Marine fisheries in coastal ecosystems in many areas of the world have historically removed large-bodied individuals, potentially impairing ecosystem functioning and the long-term sustainability of fish populations. Reporting on size-based indicators that link to food-web structure can contribute to ecosystem-based management, but the application of these indicators over large (cross-ecosystem) geographical scales has been limited to either fisheries-dependent catch data or diver-based methods restricted to shallow waters (<20 m) that can misrepresent the abundance of large-bodied fished species. We obtained data on the body-size structure of 82 recreationally or commercially targeted marine demersal teleosts from 2904 deployments of baited remote underwater stereo-video (stereo-BRUV). Sampling was at up to 50 m depth and covered approximately 10,000 km of the continental shelf of Australia. Seascape relief, water depth, and human gravity (i.e., a proxy of human impacts) were the strongest predictors of the probability of occurrence of large fishes and the abundance of fishes above the minimum legal size of capture. No-take marine reserves had a positive effect on the abundance of fishes above legal size, although the effect varied across species groups. In contrast, sublegal fishes were best predicted by gradients in sea surface temperature (mean and variance). In areas of low human impact, large fishes were about three times more likely to be encountered and fishes of legal size were approximately five times more abundant. For conspicuous species groups with contrasting habitat, environmental, and biogeographic affinities, abundance of legal-size fishes typically declined as human impact increased. Our large-scale quantitative analyses highlight the combined importance of seascape complexity, regions with low human footprint, and no-take marine reserves in protecting large-bodied fishes across a broad range of species and ecosystem configurations.
在世界上许多地区的沿海生态系统中,海洋渔业历来捕捞大型个体,这可能会损害生态系统功能和鱼类种群的长期可持续性。报告基于与食物网结构相关的基于大小的指标,可以为基于生态系统的管理做出贡献,但这些指标在大(跨生态系统)地理尺度上的应用仅限于渔业相关的捕捞数据,或者仅限于潜水员在浅水区(<20 米)使用的方法,这些方法可能无法准确反映大型捕捞物种的丰度。
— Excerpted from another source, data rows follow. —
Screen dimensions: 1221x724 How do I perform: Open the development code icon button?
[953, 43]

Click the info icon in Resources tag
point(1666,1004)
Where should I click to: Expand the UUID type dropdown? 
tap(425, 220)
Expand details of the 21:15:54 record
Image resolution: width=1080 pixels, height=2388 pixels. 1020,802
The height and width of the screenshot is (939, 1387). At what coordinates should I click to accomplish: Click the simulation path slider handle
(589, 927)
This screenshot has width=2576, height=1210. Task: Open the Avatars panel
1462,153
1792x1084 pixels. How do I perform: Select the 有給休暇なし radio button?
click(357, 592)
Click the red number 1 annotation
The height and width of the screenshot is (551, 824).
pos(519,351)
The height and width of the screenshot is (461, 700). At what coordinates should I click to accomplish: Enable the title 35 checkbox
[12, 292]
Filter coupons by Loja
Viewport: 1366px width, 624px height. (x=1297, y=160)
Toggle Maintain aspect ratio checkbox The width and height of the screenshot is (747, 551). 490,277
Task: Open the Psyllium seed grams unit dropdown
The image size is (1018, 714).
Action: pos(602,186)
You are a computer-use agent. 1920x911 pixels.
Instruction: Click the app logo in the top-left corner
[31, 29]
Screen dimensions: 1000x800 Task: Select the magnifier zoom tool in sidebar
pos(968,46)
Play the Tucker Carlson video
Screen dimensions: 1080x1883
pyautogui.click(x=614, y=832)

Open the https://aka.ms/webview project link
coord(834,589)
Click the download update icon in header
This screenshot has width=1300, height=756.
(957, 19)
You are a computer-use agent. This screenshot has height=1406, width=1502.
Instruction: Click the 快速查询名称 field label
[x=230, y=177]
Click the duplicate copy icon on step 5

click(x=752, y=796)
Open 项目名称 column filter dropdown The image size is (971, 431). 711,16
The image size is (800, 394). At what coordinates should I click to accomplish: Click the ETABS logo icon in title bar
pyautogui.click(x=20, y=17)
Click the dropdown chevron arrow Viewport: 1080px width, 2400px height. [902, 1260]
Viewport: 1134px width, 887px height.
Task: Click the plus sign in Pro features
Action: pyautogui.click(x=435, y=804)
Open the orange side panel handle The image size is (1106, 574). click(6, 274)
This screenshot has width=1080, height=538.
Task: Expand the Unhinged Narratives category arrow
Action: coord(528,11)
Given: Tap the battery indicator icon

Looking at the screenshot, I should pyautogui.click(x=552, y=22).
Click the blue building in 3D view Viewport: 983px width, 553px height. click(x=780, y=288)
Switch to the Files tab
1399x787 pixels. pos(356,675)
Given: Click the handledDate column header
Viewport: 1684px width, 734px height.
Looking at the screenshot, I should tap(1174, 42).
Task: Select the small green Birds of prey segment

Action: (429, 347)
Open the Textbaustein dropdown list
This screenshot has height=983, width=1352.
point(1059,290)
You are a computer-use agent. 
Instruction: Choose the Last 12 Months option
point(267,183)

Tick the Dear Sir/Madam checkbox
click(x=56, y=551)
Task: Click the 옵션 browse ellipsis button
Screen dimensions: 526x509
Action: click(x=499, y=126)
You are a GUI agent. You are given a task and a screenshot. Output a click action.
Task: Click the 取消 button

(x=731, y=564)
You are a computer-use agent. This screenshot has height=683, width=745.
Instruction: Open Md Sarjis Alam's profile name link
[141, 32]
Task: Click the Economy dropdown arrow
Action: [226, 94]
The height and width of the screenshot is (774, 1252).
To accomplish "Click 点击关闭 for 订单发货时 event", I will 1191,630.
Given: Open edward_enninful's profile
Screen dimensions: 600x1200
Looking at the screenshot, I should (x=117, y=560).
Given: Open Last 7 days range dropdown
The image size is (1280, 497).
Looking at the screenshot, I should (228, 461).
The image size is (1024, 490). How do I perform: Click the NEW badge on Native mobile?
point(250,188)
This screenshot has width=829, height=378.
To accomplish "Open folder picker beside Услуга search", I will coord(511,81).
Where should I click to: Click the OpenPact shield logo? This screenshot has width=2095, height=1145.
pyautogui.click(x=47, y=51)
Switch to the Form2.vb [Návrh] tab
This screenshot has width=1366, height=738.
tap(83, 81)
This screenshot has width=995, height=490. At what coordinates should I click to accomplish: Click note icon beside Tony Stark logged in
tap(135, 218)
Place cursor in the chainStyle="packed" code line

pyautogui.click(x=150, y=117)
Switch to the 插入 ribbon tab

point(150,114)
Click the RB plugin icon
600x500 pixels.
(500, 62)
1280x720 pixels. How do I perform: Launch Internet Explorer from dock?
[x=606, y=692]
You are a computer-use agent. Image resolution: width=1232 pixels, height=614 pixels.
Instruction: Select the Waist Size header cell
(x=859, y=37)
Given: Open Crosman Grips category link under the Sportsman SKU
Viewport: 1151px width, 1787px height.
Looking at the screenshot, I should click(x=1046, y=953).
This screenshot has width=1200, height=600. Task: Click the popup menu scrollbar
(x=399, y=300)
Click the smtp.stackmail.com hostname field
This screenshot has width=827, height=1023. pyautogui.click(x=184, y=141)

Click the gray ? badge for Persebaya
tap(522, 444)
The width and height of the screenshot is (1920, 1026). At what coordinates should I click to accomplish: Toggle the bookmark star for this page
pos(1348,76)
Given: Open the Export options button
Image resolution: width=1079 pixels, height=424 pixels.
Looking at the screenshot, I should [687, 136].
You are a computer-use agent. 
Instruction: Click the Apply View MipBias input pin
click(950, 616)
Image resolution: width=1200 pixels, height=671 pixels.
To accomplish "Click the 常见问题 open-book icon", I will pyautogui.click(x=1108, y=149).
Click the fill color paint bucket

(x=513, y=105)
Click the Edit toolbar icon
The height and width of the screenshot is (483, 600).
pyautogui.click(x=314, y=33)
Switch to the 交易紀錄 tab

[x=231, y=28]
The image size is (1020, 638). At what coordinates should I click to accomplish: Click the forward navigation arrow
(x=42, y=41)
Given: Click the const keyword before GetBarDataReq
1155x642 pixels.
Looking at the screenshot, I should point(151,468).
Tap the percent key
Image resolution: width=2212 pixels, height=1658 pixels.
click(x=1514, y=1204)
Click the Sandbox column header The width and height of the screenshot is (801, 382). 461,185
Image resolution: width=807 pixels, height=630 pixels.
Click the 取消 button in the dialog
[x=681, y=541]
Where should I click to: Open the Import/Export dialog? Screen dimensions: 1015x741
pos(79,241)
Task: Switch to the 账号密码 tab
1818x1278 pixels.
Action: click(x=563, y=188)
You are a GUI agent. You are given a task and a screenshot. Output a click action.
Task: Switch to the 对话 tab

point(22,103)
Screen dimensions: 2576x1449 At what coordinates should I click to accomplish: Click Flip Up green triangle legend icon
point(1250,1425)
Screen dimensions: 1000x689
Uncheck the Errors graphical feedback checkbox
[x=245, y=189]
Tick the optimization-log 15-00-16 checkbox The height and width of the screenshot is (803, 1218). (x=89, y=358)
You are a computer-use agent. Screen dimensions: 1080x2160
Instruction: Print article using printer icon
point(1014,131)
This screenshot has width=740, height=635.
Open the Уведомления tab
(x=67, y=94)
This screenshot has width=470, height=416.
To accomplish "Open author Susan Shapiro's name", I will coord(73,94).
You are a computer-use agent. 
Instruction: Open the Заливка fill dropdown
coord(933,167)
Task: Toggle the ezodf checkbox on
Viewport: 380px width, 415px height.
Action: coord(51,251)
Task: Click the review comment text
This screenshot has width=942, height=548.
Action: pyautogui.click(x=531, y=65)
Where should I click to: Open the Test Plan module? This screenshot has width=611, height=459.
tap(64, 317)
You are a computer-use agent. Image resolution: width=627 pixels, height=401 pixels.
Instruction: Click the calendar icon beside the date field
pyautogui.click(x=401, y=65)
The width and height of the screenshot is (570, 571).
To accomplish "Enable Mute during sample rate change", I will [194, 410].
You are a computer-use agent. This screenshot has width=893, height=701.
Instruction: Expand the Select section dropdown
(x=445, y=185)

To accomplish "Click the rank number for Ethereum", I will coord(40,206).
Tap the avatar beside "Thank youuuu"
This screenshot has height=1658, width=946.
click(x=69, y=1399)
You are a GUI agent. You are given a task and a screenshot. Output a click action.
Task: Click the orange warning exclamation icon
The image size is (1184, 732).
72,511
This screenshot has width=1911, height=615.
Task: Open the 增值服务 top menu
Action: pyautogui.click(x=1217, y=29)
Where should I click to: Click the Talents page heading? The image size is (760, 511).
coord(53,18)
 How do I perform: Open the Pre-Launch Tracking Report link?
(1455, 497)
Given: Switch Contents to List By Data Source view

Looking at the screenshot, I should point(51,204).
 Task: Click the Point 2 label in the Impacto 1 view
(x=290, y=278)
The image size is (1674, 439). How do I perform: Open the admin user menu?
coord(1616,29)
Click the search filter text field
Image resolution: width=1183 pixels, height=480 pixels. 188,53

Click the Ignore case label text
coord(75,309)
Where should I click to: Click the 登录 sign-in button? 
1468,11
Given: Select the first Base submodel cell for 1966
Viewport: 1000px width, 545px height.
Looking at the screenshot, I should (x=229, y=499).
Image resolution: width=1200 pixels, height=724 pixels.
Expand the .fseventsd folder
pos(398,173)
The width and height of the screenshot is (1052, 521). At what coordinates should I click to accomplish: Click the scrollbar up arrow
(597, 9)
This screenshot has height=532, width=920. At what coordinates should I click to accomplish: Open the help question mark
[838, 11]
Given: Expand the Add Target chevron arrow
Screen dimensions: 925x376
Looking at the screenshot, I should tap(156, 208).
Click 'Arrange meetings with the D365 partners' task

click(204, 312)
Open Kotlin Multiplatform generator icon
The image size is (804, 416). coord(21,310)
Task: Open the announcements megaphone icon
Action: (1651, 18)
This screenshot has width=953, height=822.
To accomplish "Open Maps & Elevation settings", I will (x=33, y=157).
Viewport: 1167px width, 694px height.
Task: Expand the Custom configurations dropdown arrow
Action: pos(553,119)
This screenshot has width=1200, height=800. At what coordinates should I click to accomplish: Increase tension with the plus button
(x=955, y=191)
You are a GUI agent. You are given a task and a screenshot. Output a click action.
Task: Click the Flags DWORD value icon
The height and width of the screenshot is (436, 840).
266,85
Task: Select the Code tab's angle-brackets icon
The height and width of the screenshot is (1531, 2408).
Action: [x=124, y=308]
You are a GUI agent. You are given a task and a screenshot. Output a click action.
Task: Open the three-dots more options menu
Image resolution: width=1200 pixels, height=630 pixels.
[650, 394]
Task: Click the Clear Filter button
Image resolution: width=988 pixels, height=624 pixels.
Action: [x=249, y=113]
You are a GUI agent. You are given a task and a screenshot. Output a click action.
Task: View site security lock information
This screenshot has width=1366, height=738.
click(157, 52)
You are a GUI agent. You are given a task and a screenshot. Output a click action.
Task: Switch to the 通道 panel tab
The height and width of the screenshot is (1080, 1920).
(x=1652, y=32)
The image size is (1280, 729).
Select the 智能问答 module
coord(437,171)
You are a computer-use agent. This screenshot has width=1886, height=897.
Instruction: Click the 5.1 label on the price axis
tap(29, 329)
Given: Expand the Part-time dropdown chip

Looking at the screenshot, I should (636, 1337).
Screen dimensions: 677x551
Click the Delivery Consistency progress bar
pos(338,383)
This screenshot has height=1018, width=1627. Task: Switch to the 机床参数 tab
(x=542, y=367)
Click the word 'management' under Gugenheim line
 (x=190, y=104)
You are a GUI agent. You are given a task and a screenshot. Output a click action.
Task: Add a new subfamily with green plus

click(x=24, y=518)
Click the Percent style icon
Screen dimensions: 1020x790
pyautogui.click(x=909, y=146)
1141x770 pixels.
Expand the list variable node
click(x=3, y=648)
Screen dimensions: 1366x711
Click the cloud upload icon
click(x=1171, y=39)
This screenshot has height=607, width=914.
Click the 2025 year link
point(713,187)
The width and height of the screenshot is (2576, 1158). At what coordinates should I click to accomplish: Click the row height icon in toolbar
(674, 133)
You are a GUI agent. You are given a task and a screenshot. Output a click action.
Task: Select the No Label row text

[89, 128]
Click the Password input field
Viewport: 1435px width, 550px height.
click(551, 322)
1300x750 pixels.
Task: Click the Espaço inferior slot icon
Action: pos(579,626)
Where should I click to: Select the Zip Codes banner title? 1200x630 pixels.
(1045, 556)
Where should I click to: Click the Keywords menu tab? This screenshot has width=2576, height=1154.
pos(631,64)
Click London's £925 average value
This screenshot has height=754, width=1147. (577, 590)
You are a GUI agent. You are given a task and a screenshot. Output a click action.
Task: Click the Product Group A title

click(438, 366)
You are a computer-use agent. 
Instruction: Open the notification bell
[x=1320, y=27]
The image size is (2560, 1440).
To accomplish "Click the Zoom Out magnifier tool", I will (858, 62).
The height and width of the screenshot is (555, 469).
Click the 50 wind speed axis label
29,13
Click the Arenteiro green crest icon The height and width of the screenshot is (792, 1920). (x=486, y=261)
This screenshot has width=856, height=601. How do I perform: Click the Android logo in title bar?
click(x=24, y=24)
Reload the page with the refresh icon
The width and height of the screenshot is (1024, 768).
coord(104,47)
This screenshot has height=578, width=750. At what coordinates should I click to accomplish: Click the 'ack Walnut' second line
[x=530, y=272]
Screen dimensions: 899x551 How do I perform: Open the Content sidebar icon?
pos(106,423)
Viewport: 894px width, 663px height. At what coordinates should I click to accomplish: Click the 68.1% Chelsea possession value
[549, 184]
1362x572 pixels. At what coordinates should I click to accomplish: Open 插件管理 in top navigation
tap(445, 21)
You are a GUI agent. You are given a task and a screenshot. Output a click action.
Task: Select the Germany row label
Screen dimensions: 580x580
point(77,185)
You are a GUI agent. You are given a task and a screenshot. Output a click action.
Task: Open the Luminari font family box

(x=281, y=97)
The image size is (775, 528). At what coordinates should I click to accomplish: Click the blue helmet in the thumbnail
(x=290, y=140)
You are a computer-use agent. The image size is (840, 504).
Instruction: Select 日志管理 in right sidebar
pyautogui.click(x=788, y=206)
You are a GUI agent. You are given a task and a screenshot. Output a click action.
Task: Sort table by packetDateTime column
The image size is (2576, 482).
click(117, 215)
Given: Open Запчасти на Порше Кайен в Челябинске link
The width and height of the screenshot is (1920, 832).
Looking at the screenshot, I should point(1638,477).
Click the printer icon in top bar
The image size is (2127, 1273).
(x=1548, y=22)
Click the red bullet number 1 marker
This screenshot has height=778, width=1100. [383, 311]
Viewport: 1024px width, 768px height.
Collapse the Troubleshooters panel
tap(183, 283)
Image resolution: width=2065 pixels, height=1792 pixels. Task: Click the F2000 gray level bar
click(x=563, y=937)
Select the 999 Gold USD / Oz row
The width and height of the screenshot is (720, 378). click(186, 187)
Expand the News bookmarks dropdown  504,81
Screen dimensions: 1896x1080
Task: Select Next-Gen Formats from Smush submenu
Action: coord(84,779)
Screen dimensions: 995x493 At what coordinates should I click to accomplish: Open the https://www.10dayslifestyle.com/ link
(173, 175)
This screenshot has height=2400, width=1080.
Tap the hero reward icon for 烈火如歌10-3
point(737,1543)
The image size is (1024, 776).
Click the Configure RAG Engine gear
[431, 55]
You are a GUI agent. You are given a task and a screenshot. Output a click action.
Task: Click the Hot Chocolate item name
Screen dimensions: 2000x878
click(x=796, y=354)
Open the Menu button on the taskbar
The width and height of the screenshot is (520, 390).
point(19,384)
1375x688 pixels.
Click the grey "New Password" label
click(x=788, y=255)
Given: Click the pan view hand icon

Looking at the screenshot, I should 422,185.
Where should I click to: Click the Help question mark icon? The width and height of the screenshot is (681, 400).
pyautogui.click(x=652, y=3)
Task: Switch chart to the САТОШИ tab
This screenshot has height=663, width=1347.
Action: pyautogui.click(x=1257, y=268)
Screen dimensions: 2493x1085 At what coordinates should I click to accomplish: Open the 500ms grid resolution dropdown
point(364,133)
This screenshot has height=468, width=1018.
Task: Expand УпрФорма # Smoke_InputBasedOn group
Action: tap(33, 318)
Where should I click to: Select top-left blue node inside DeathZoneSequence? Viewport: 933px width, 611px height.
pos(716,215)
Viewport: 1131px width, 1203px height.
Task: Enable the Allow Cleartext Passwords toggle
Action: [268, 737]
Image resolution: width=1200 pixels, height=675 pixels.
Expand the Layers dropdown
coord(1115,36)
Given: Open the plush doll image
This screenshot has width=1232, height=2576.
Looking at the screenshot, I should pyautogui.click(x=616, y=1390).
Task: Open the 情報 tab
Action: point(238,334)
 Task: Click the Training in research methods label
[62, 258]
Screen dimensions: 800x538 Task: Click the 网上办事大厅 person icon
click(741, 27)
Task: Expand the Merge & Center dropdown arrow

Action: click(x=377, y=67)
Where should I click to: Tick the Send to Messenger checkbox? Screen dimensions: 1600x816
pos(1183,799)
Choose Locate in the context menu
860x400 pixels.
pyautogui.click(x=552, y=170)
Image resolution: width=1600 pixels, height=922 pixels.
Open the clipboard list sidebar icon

我们从 2904 次诱饵远程水下立体视频(立体-BRUV)部署中获得了 82 种娱乐或商业目标海洋底层硬骨鱼的体型结构数据。采样深度高达 50 米,覆盖了澳大利亚大陆架约 10000 公里的海域。海域地形起伏、水深和人类重力(即人类影响的代表)是大型鱼类出现概率和超过最小可捕尺寸鱼类数量的最强预测因素。无捕捞海洋保护区对超过法定尺寸的鱼类数量有积极影响,尽管这种影响因物种组而异。相比之下,亚法规鱼类的数量最好通过海面温度(平均值和方差)梯度来预测。在人类影响较小的地区,大型鱼类的出现概率约为三倍,而法定尺寸的鱼类数量约为五倍。对于具有明显生态习性、环境和生物地理亲缘关系的不同物种组,随着人类影响的增加,法定尺寸鱼类的数量通常会减少。我们的大规模定量分析突出了景观复杂性、人类足迹少的区域和无捕捞海洋保护区在保护广泛物种和生态系统配置中大型鱼类方面的综合重要性。